Disarming a Knife-Wielding Desperado

The following account of a knife encounter was told by James G. H. Colter, a Deputy Sheriff in Arizona during its rough-and-ready years, published in Thomas Edwin Farish's History of Arizona, vol. 6 (1915):
Julius Becker had a little store at Springerville, and the desperadoes used to come in every two or three months, and tell him to go out of the store, and they would take all the tobacco and clothes, and drink all the whiskey they wanted, and dance and have a good time, and keep the store about a day and a night, and then send word to Becker that he could come back and take charge of their store. He had a few goods and a barrel of whiskey setting there. One time they got to fighting in Springer's store, and shot two of themselves. At one time they took possession of the country, and I went to Camp Apache and the officer in command gave me three companies of soldiers, and came himself; the officer in command at Camp Apache and three companies of soldiers came out and restored order after a fight in which several of the desperadoes were killed. 

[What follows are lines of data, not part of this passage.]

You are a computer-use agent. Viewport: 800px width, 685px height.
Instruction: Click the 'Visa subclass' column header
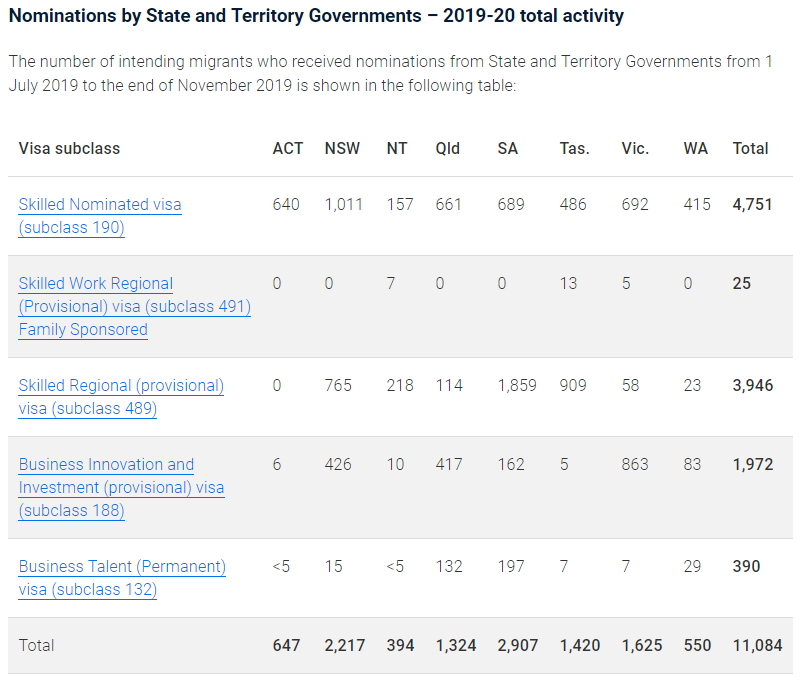tap(69, 148)
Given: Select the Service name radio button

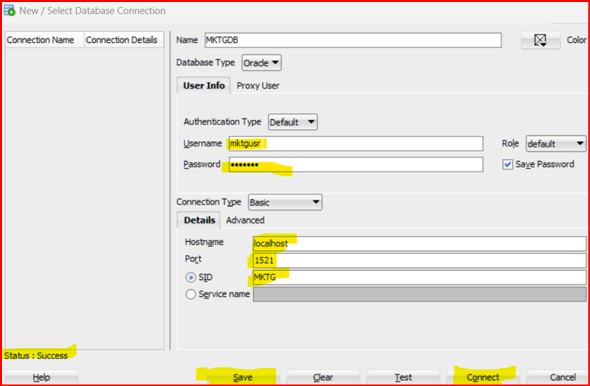Looking at the screenshot, I should point(191,294).
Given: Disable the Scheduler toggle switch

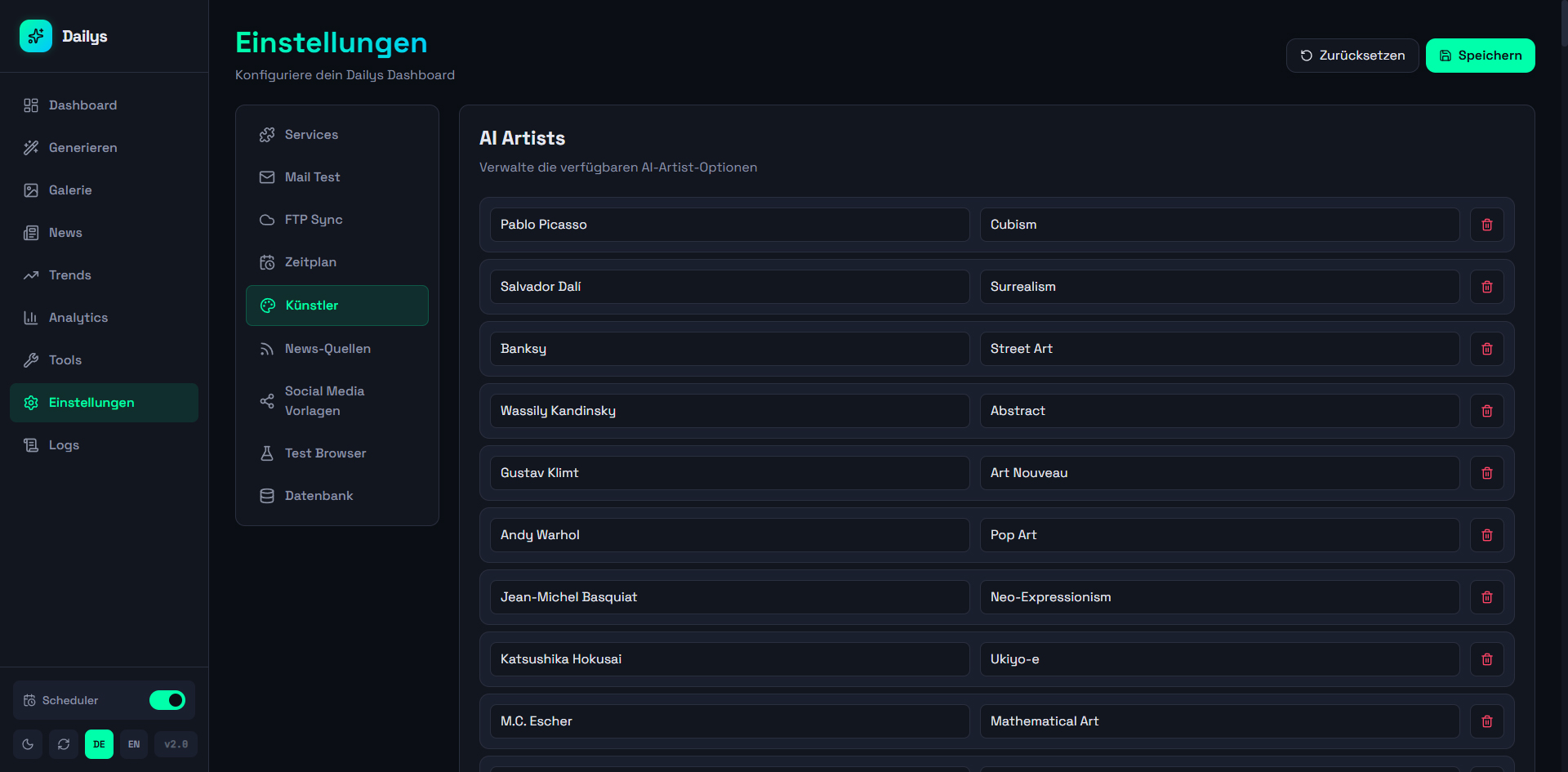Looking at the screenshot, I should 167,700.
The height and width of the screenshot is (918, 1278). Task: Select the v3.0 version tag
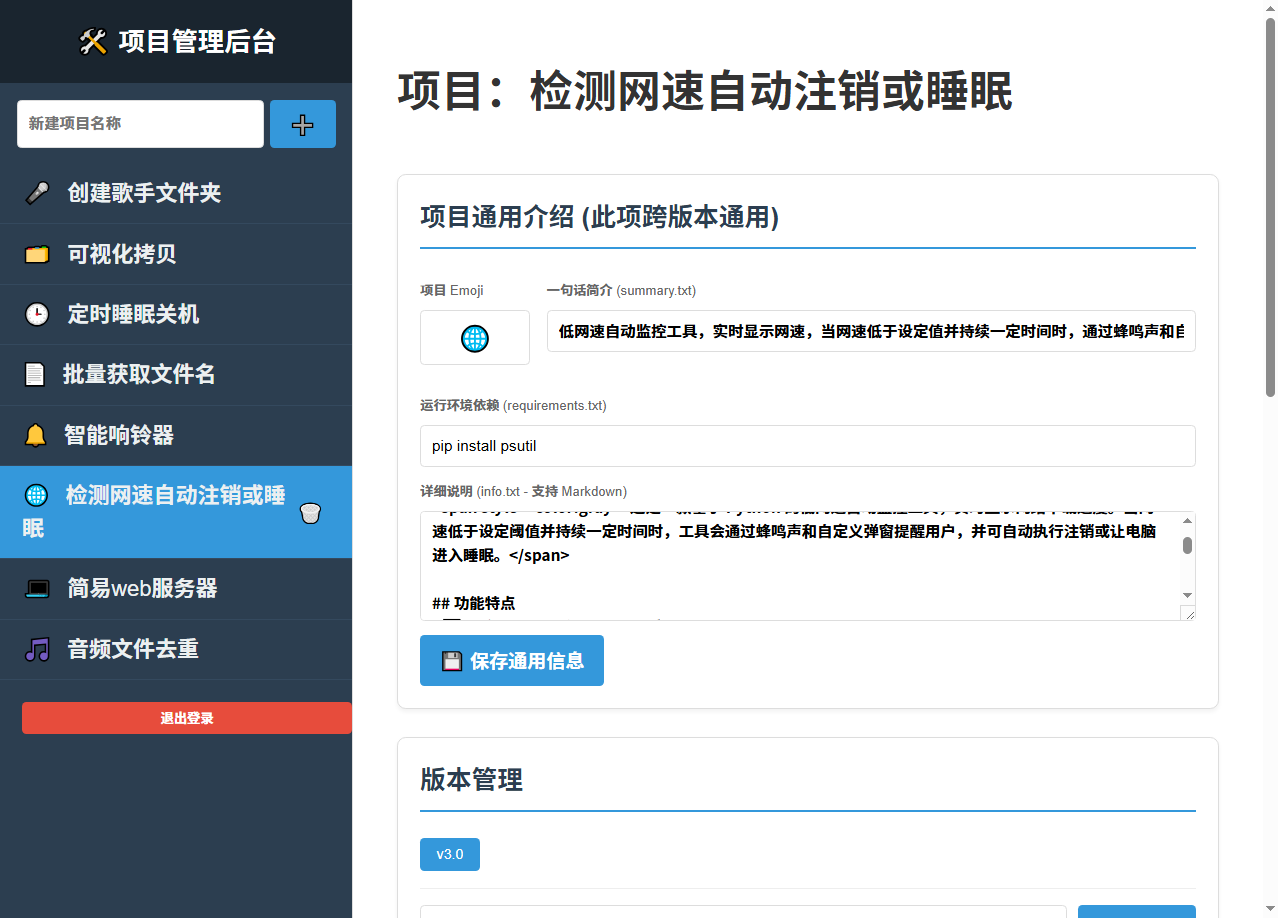click(449, 854)
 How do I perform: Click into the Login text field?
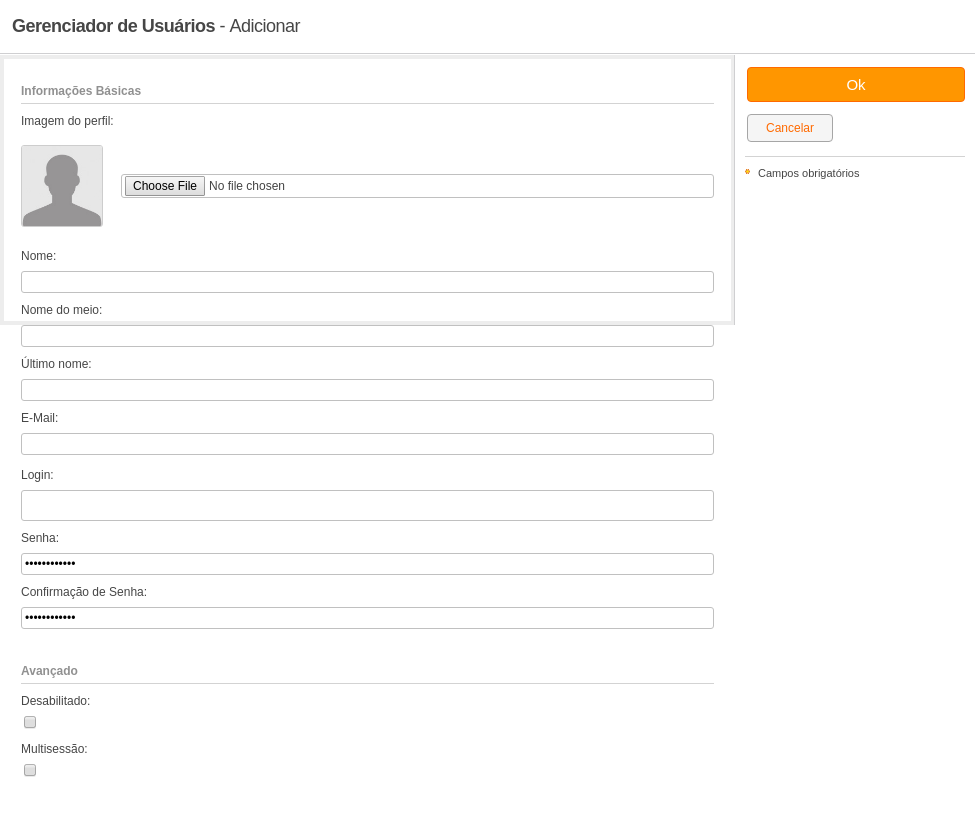367,505
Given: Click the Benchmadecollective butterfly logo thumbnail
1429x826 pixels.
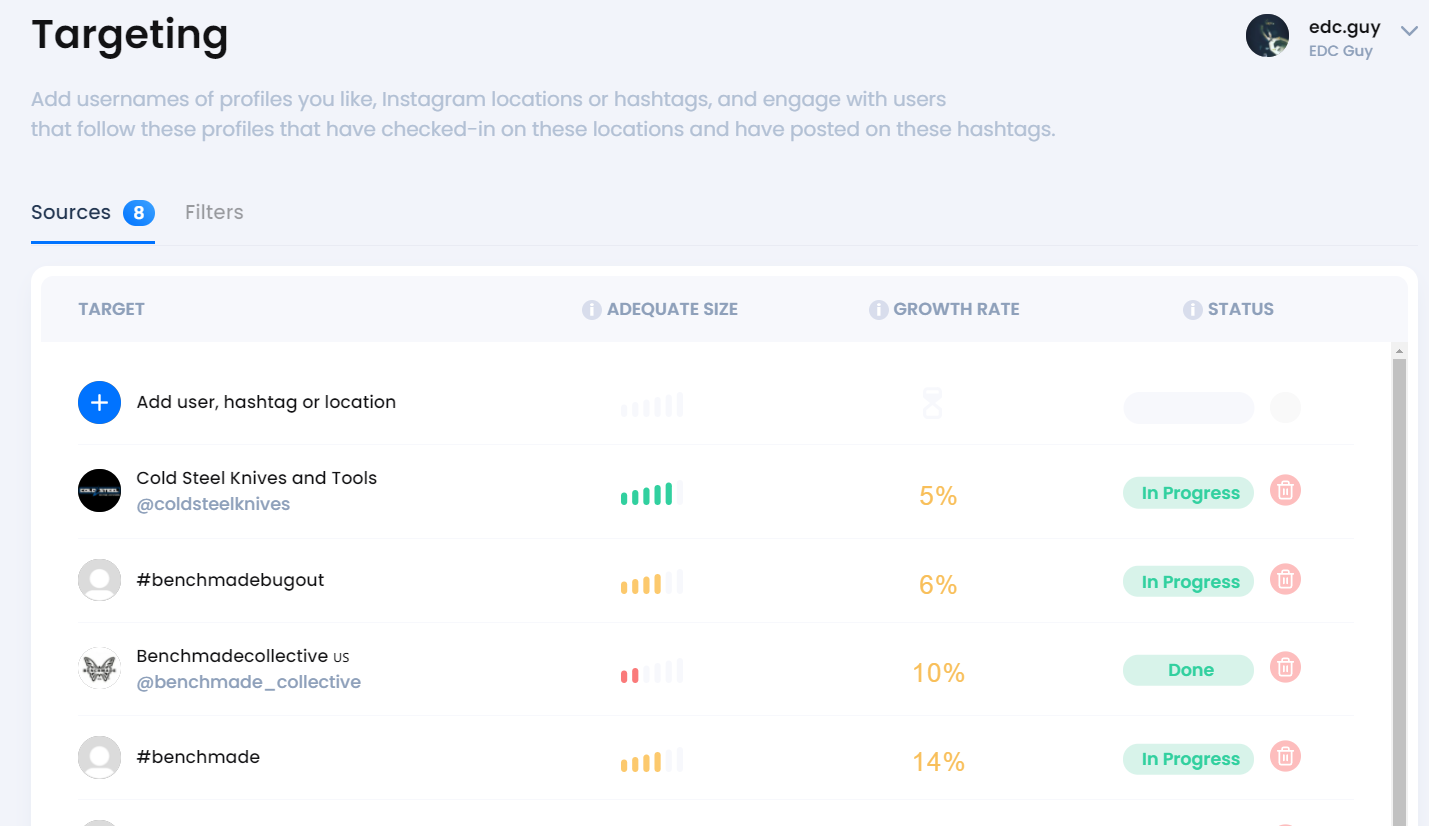Looking at the screenshot, I should [x=99, y=668].
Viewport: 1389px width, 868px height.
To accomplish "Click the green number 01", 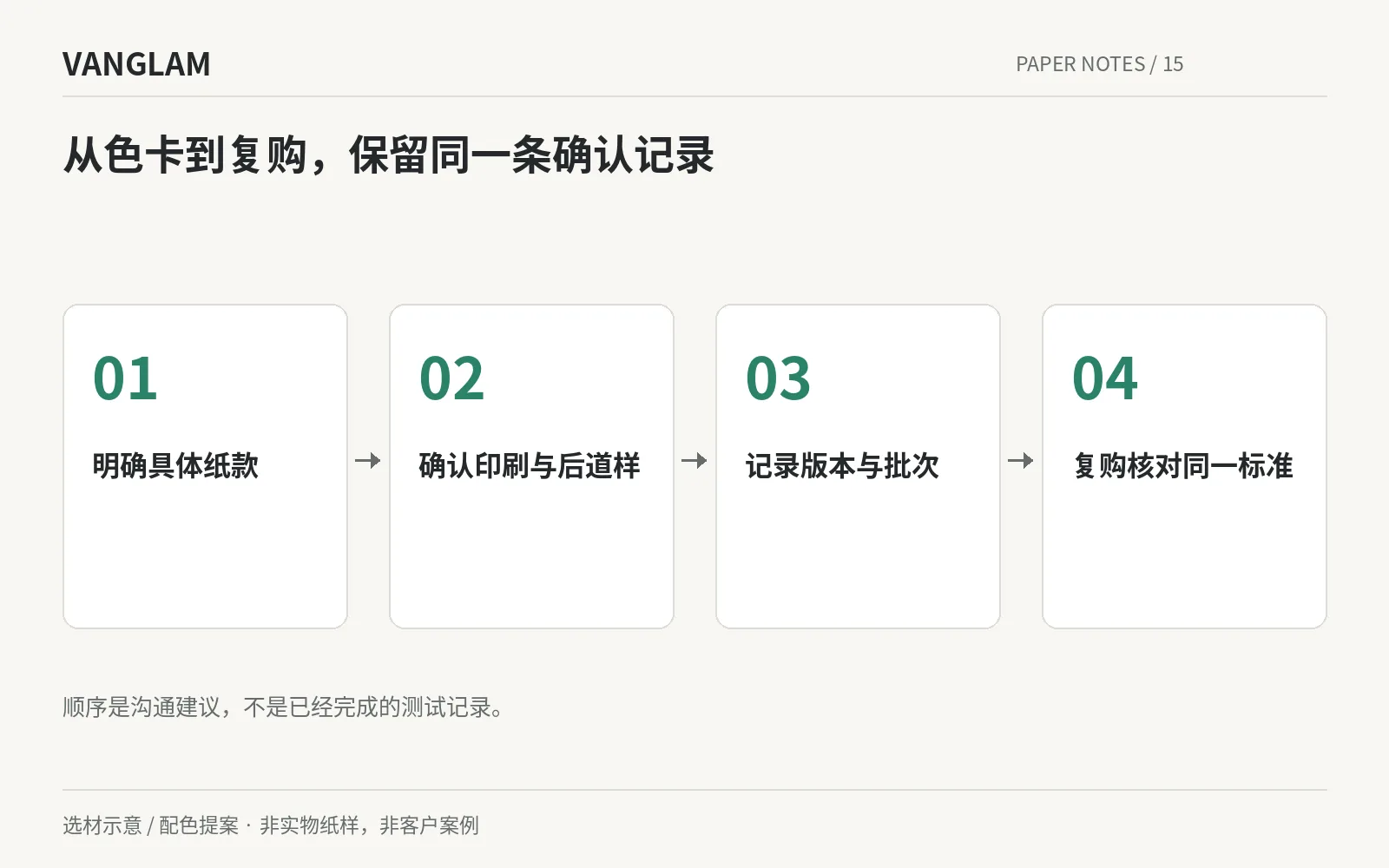I will [x=125, y=379].
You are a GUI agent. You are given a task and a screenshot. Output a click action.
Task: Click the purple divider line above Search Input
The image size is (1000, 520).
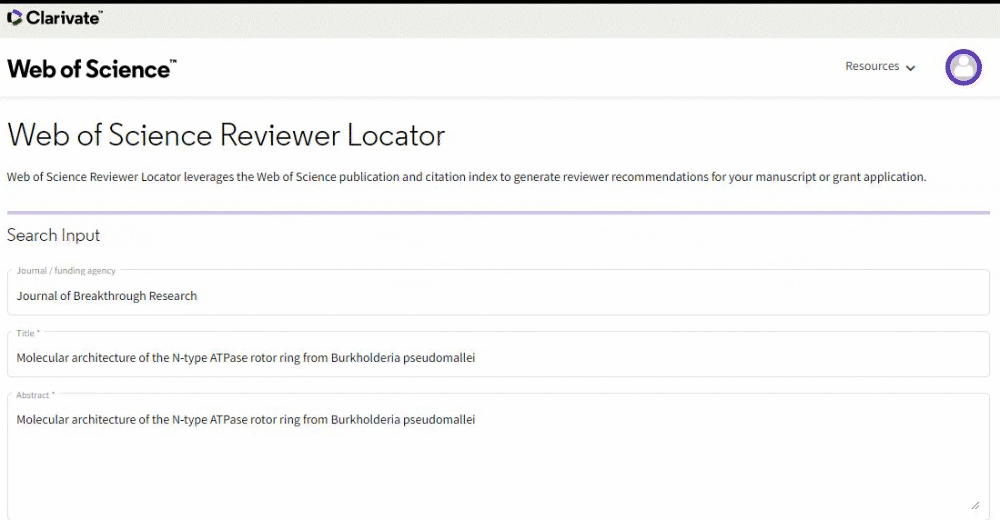[498, 212]
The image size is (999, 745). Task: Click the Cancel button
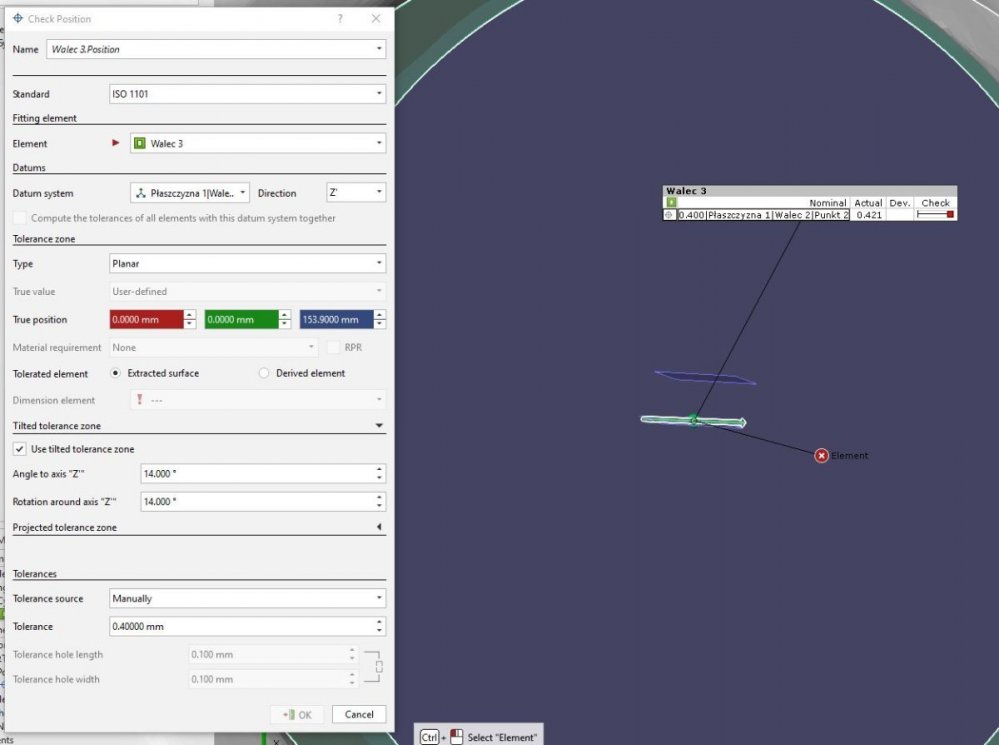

At another time I was threshing in Springerville Valley with my machine, the boys started over the valley, and I went over to a little Mexican town to get some things. I had neither six shooter nor gun. I was horseback and when I got up to the little store they told me that there was a man there that I had a warrant for, a desperado, and that he was in another room; that he had given up his arms, six shooter and guns, to them. I was not armed then either, and, foolishly, I went to arrest him. I went up to him and told him I had a warrant for his arrest. At that time they wore their pants inside their boots, and as I went up to him, he pulled a long dirk knife out of his bootleg and struck at me. The knife went straight between my eyes, then he kept following me back across the room with his knife and gave me five wounds in the body, near the heart, each time striking a rib, before I knocked him down and, with the assistance of others who had run in, overpowered him. I was cut up pretty bad. He got up after I knocked him down and came at me again. A fellow by the name of Stanley rushed in and grabbed the knife, and cut his hand.